I just spent the night with a bunch of indian guys and i wasn't attracted to a single one. Yeah i've officially become an anti-indian indian.
oh my god im such an asshole. i just asked the guitarist of bad religion if he was a scalper.
So it's like pop-o-matic trouble, but with penises
We walk out of his house and his dad is there, so I had to meet him and shake his hand pretending that same hand hadn't been down his son's pants five minutes earlier
sent the pic of my tit to the wrong bbm chatroom
just masturbated through my pocket at the library. hope you're enjoying your saturday night out.
His shopping cart was nothing but malt liquor and zucchini.
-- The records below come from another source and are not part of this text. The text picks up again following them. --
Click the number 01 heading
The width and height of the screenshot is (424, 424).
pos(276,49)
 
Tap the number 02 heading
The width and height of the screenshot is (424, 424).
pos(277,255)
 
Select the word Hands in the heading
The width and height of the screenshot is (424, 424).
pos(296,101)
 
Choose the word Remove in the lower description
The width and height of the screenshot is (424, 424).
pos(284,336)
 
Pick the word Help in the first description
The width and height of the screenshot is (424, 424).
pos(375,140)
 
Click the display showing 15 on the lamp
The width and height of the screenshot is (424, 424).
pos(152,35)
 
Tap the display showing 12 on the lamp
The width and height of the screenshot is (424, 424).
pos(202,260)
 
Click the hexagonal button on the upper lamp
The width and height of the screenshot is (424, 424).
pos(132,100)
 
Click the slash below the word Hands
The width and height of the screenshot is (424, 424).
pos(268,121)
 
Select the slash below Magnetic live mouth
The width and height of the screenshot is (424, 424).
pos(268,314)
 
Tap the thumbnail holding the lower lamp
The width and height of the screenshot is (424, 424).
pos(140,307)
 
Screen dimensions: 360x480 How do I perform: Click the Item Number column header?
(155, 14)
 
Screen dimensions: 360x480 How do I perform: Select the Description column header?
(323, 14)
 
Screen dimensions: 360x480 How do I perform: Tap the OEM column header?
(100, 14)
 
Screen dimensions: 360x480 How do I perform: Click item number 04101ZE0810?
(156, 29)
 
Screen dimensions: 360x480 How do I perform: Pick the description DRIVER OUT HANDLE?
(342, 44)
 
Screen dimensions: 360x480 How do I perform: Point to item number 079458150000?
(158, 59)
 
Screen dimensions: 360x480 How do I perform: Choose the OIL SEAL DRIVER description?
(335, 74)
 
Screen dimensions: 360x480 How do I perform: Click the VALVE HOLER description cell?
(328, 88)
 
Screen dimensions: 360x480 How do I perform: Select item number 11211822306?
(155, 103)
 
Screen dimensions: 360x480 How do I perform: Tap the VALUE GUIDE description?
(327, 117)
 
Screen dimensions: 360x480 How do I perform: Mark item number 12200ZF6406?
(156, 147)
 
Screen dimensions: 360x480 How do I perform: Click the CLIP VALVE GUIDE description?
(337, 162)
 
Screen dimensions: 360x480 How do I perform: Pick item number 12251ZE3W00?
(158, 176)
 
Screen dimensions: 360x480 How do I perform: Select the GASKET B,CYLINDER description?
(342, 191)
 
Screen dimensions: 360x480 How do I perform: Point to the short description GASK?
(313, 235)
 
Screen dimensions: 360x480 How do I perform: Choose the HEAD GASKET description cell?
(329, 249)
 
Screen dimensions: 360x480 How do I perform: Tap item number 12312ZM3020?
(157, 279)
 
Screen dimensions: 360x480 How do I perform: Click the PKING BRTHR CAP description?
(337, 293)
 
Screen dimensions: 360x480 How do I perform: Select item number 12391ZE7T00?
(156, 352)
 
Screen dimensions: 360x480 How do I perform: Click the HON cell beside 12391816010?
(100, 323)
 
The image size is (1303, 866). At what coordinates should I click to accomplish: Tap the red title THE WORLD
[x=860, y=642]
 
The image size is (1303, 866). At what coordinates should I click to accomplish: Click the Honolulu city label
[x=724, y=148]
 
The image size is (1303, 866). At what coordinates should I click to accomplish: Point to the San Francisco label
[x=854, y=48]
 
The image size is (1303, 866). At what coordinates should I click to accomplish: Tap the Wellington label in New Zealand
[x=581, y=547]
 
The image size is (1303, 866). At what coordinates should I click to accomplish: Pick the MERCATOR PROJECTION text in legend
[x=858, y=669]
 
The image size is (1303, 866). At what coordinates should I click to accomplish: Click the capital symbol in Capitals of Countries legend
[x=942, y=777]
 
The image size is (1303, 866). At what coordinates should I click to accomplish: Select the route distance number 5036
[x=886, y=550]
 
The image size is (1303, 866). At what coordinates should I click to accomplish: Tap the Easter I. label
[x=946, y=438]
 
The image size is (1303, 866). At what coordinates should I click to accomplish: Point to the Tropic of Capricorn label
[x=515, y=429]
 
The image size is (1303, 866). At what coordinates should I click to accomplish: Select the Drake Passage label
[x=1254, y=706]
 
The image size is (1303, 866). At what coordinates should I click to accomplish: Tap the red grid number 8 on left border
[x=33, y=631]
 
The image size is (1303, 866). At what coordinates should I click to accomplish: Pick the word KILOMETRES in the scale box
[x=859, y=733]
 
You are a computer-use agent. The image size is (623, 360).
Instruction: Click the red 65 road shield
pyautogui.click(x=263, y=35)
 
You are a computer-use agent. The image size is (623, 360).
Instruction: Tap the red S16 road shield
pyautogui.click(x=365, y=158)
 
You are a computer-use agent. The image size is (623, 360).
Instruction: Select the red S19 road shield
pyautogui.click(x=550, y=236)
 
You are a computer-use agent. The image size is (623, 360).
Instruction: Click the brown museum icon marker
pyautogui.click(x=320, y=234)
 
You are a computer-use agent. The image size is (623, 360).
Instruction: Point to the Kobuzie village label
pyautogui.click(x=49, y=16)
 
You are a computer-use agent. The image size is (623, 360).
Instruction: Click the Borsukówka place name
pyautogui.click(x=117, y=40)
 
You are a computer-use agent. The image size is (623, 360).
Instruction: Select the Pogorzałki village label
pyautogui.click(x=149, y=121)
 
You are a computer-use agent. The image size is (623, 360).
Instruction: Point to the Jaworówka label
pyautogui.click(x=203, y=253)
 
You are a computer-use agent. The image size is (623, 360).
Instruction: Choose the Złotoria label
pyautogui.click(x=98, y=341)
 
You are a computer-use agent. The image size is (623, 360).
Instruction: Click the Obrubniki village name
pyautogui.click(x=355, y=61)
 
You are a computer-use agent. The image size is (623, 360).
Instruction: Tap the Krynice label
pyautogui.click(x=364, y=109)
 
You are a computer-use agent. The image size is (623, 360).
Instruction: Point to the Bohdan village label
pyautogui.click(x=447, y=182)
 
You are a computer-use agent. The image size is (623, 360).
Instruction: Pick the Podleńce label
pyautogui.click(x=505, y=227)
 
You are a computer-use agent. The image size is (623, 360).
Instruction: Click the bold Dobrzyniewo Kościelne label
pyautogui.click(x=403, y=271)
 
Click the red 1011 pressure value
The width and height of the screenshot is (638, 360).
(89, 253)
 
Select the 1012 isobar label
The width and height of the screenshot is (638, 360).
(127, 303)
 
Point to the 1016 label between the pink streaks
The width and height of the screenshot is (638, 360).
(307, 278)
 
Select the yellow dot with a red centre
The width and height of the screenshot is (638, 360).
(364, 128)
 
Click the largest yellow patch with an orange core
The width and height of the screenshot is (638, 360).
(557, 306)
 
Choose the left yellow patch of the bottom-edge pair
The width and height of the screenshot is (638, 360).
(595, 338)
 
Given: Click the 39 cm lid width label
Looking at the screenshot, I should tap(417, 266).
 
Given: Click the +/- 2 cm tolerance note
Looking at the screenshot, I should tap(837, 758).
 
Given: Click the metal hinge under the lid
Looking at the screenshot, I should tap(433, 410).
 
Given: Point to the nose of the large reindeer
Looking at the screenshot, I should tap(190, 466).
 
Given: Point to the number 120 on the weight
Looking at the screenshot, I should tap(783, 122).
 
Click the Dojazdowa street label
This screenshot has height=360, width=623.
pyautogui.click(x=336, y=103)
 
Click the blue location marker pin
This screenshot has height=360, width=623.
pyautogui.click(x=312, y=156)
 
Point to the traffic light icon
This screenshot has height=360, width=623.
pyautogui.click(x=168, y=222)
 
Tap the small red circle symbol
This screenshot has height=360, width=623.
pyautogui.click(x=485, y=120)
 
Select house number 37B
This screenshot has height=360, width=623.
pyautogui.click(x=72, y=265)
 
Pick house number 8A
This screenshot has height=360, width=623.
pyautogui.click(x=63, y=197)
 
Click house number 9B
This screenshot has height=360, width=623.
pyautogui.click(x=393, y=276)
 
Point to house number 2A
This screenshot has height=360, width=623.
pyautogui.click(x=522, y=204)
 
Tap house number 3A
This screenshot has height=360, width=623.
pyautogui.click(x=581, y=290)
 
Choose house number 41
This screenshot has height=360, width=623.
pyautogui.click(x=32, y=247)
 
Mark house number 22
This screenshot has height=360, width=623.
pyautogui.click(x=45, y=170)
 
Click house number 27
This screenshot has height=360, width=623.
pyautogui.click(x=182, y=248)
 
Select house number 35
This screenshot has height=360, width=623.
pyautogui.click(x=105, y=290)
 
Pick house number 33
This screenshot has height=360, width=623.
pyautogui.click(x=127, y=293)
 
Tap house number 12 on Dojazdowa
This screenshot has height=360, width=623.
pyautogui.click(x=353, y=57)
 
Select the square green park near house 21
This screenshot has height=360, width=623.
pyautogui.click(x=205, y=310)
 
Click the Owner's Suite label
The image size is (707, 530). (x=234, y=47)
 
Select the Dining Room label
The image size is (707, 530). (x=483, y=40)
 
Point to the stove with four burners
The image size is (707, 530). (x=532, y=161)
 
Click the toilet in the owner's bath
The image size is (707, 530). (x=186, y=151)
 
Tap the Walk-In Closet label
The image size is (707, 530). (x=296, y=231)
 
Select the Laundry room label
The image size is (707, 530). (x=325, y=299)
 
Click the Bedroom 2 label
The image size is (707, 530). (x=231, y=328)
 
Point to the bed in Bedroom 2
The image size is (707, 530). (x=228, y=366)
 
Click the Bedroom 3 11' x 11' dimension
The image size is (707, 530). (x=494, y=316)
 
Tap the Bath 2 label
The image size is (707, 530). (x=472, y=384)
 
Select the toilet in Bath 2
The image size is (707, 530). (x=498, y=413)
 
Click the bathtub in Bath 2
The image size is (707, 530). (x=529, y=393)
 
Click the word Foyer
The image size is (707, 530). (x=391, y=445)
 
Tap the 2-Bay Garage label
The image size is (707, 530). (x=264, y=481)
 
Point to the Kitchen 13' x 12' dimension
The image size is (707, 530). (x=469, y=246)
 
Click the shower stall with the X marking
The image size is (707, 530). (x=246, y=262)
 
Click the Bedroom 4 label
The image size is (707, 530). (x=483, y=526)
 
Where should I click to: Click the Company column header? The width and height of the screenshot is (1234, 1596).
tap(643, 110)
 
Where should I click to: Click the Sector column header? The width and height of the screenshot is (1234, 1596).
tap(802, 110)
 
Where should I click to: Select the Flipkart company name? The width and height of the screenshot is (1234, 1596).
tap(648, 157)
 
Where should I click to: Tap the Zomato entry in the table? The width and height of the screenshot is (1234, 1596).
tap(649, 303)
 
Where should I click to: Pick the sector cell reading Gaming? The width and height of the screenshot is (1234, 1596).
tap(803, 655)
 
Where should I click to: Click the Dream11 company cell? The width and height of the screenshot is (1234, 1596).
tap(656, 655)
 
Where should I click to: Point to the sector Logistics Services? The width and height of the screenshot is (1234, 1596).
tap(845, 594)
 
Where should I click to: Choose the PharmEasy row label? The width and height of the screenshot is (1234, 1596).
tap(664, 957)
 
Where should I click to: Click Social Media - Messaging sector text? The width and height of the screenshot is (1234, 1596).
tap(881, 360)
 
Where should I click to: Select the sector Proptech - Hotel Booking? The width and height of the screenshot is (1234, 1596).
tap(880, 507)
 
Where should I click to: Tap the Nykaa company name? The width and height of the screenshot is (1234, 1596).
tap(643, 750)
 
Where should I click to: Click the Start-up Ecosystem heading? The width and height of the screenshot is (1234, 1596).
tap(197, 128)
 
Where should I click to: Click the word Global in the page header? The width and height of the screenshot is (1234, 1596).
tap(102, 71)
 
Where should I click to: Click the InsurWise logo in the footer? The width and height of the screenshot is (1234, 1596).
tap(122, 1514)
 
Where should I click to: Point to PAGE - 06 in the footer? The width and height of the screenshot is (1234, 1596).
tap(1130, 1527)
I just paid a homeless man $20 for the dragon ball Z shirt he was wearing. I need to stop drinking
you covered his dog in toothpaste. safe to say hes not gonna call you.
She started howling at the moon. That was pretty much the deal breaker.
the conference was great. we had to hide the acid in a planter in front of the department of agriculture though
I'm spring cleaning all of the fuck boys out of my life.
Is it weird that my mother is taking body shots off my gf after meeting once?
He was a half hour late. His excuse was that his brother knifed him right before he was going to leave. I didn't believe him until I saw the gauze.
I'm still thinking about that amazing orgasm last night. I literally heard angels singing "Hallelujah!!"